Re: [PATCH 2/3] perf/x86/mbm: Fix mbm counting for RMID reuse

From: Peter Zijlstra
Date: Wed May 11 2016 - 03:24:01 EST


On Tue, May 10, 2016 at 04:39:39PM +0000, Luck, Tony wrote:
> >> (3) Also we may not want to count at every sched_in and sched_out
> >> because the MSR reads involve quite a bit of overhead.
> >
> > Every single other PMU driver just does this; why are you special?
>
> They just have to read a register. We have to write the IA32_EM_EVT_SEL MSR
> and then read from the IA32_QM_CTR MSR ... if we are tracking both local
> and total bandwidth, we have to do repeat and wrmr/rdmsr again to get the
> other counter. That seems like it will noticeably affect the system if we do it
> on every sched_in and sched_out.

Right; but Vikas didn't say that did he ;-), he just mentioned msr-read.

Also; I don't think you actually have to do it on every sched event,
only when the event<->rmid association changes. As long as the
event<->rmid association doesn't change, you can forgo updates.

> But the more we make this complicated, the more I think that we should not
> go through the pain of stealing/recycling RMIDs and just limit the number of
> things that can be simultaneously monitored. If someone tries to monitor one
> more thing when all the RMIDs are in use, we should just error out with
> -ERUNOUTOFRMIDSTRYAGAINLATER (maybe -EAGAIN???)

Possibly; but I would like to minimize churn at this point to let the
Google guys get their patches in shape. They seem to have definite ideas
about that as well :-)

******************************

- _Stated exercise 1_: List every person mentioned by name in the mailing-list message.
- _Stated exercise 2_: Print the passage of the mailing-list message starting with "On Tue, May" and going on through "are you special?".

- _Recorded data_:
******************************

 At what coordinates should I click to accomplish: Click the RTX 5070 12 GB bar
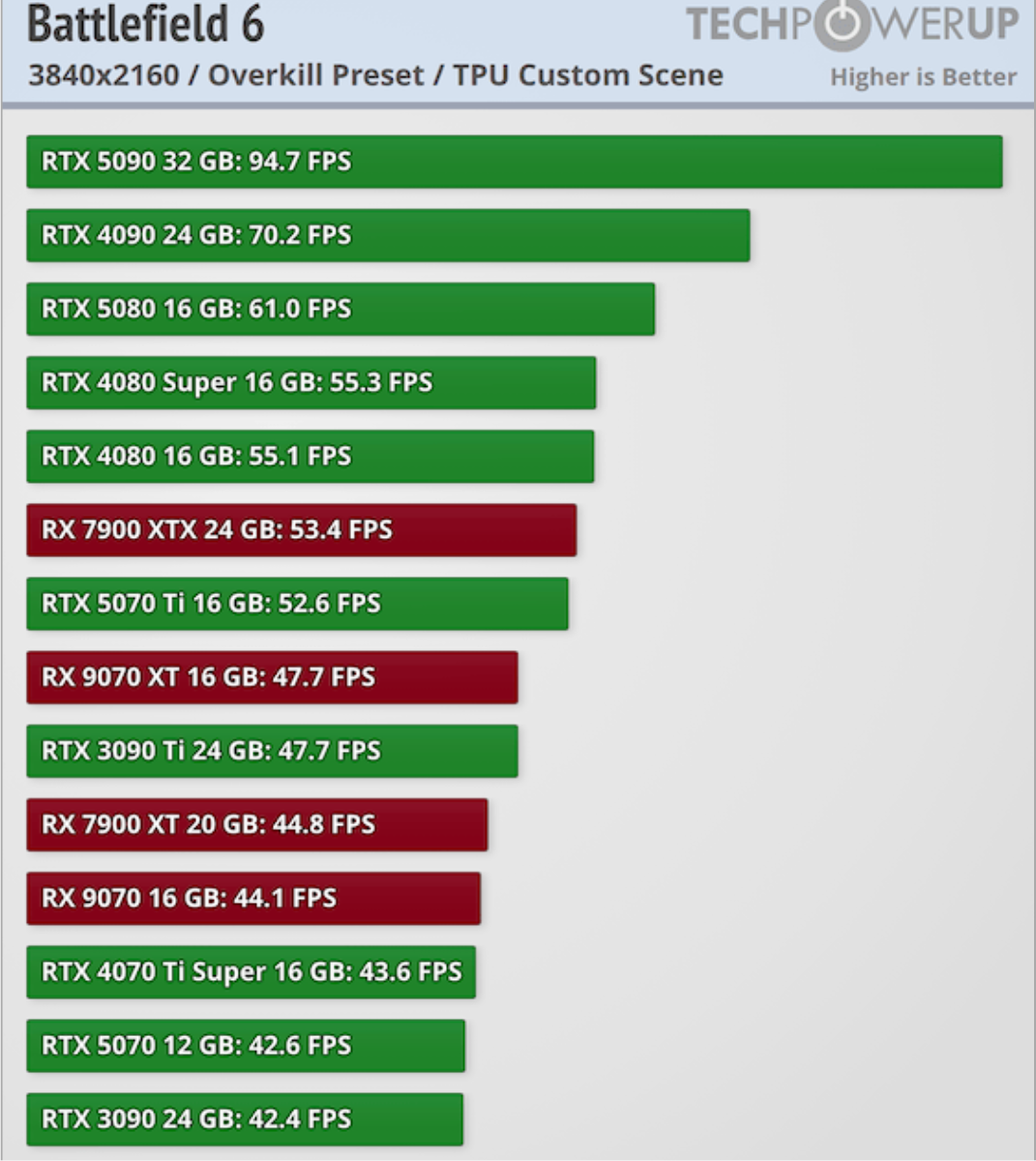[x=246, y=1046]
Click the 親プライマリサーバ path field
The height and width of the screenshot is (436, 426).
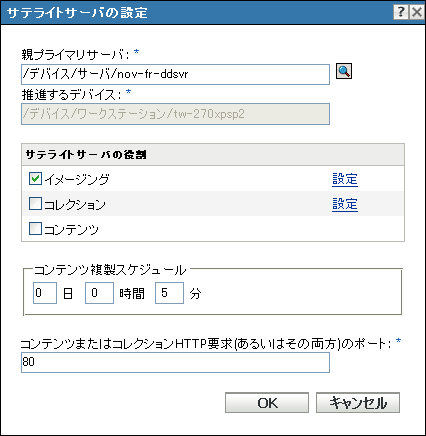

******************************

- _Final answer 1_:
- Peter Zijlstra
- Tony Luck (written "Luck, Tony")
- Vikas

- _Final answer 2_:
On Tue, May 10, 2016 at 04:39:39PM +0000, Luck, Tony wrote:
> >> (3) Also we may not want to count at every sched_in and sched_out
> >> because the MSR reads involve quite a bit of overhead.
> >
> > Every single other PMU driver just does this; why are you special?